Last Saturday, photo sharing site Flickr, a Yahoo!-owned company, admitted to a software bug that made non-public (private or viewable only by friends and family) photos on the site visible to the public for 20 days. Any photos uploaded between April and December 2012 were accessible to the public between January 18th and February 7th, 2013, even if your privacy settings indicated those photos were to be private or shared with friends and family only. The company stated that despite this privacy lapse, no photos were accessible or discoverable on public search engines; however, any Flickr user could have browsed upon your racy (and what you thought were supposed to be private) photos and saved/shared them. 
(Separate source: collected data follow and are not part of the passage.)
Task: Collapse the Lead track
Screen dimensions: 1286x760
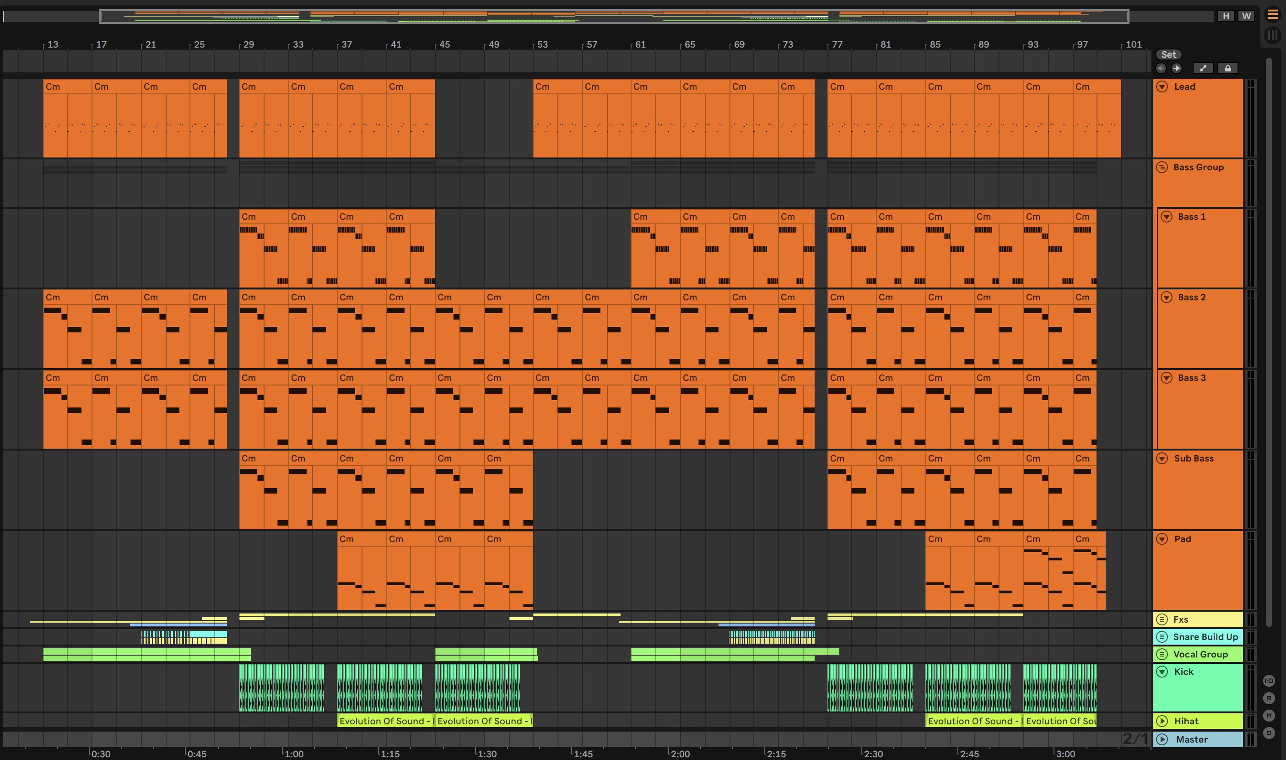Action: [1162, 87]
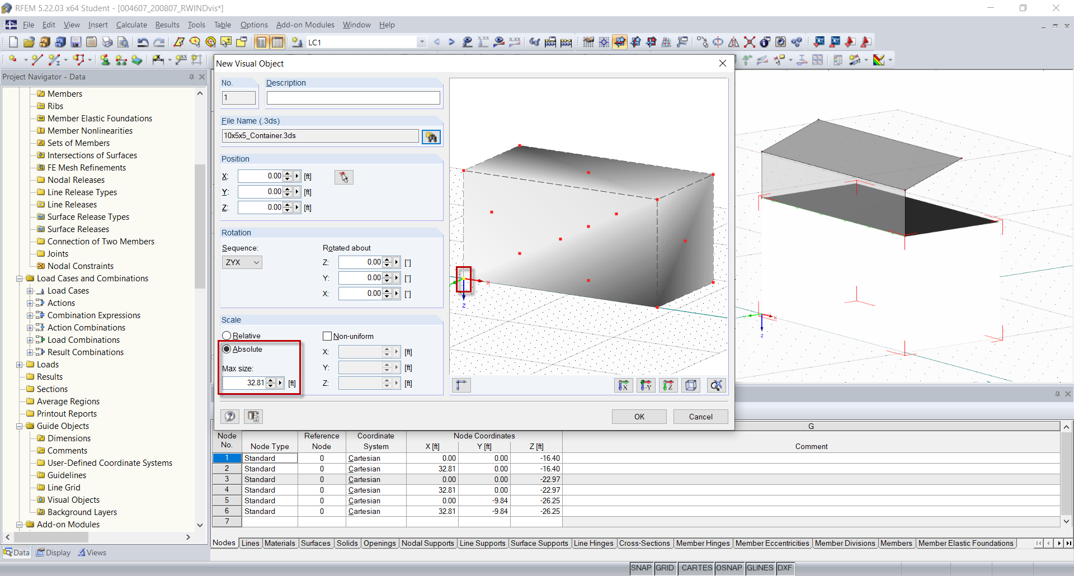Open the LC1 load case dropdown
The height and width of the screenshot is (576, 1074).
click(421, 42)
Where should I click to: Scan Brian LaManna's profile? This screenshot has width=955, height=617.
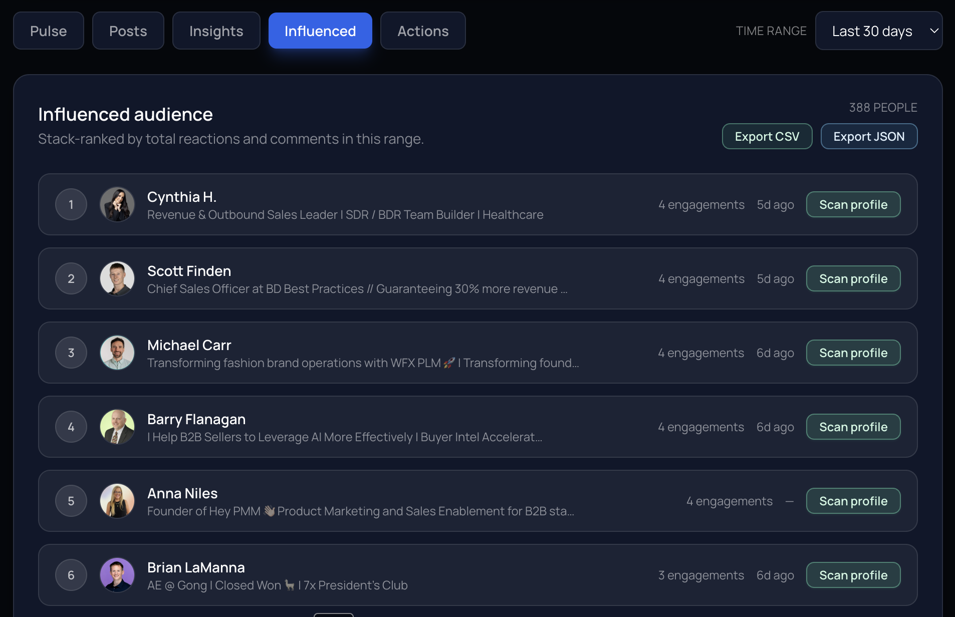(x=853, y=575)
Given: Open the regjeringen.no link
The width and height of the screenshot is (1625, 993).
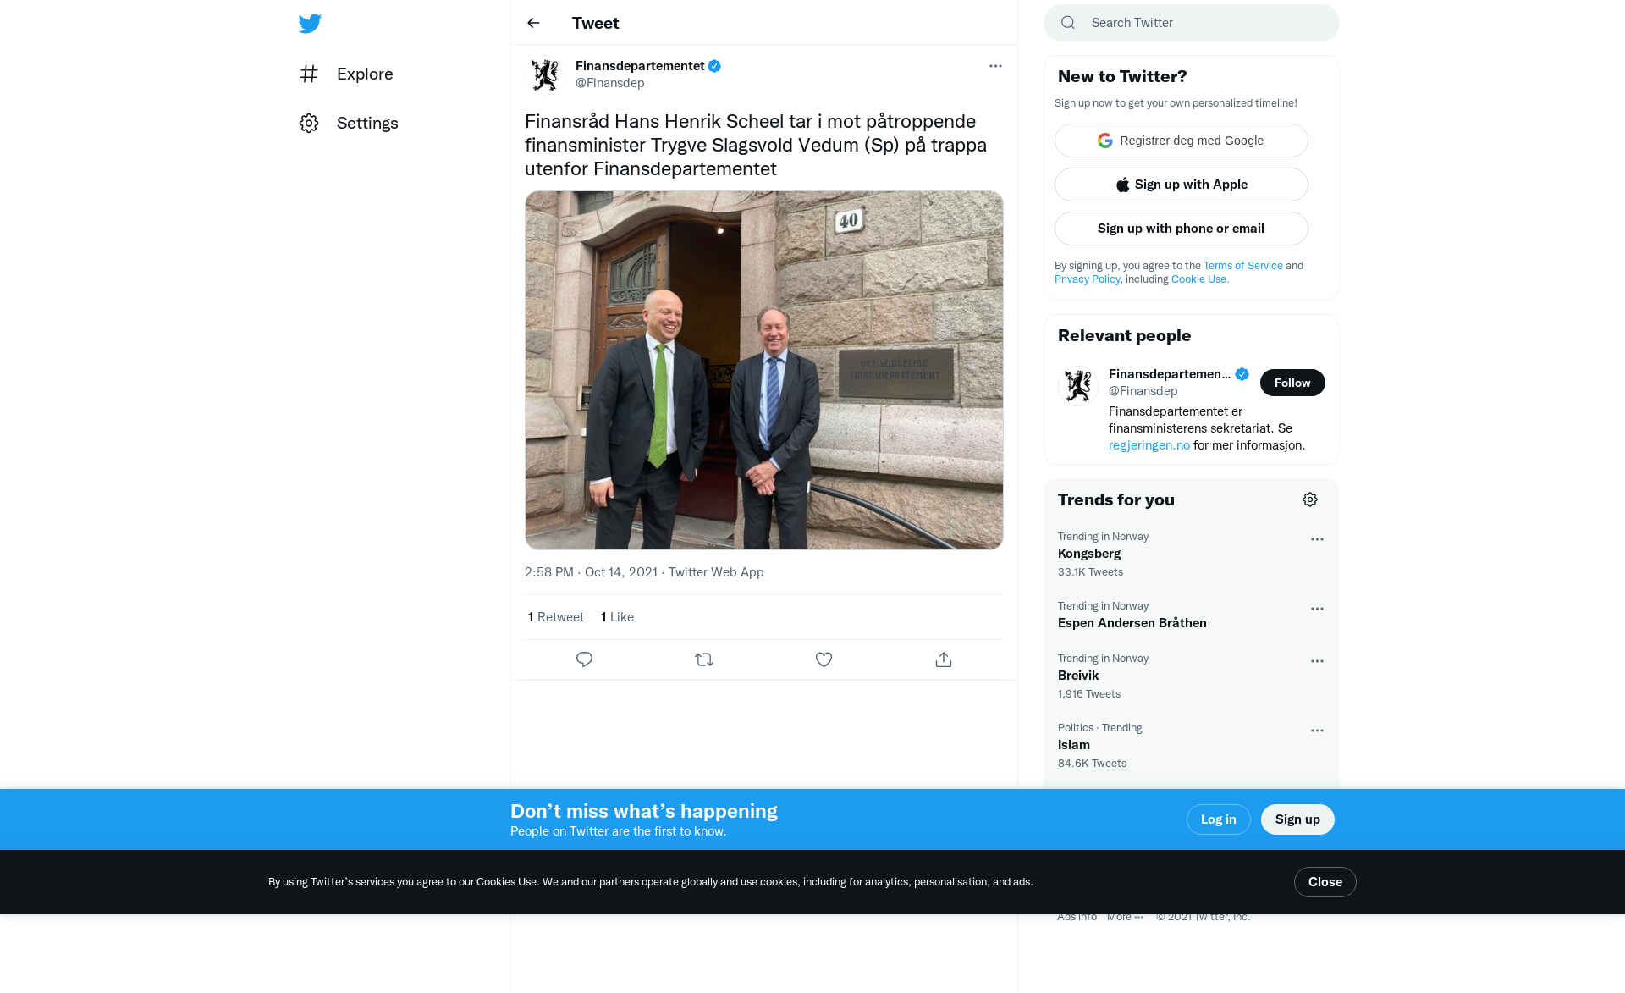Looking at the screenshot, I should 1149,445.
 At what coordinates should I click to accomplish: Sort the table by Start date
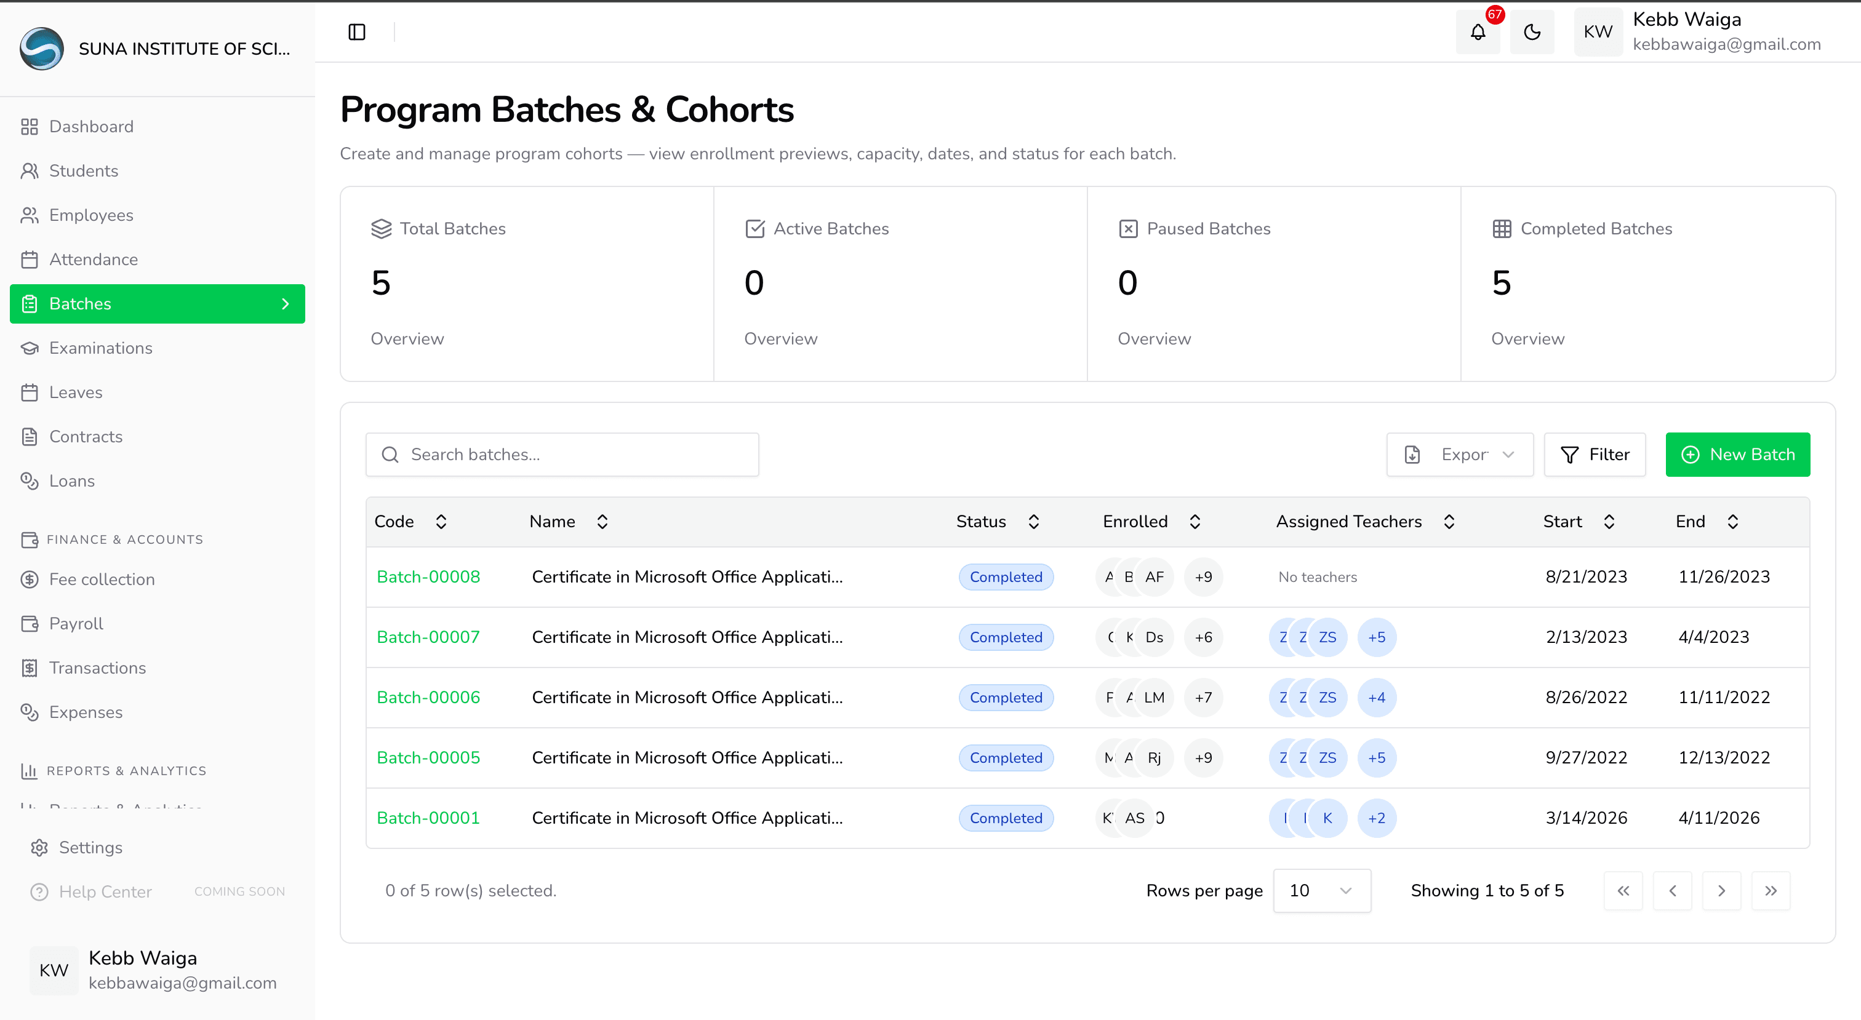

Flickr Vice President Brett Wayn apologized to affected customers, adding that “protecting your privacy is one of [Flickr’s] highest priorities.” Unfortunately for its customers, even with the company’s stated priority of protecting privacy, this apparently could still mean occasional public exposures for up to three weeks (more than enough time for any creep to come across your photos and do with them whatever he or she pleases).

Although Flickr customers could not have done anything to prevent this unfortunate privacy lapse, people should still take the time to think twice about posting “private” photos to internet photo-sharing sites. Even after taking diligent steps to ensure Flickr’s privacy settings are appropriately set, you should still ask yourself, “If these photos were accidentally released to the world to see, would I still be comfortable going out in public the next day?”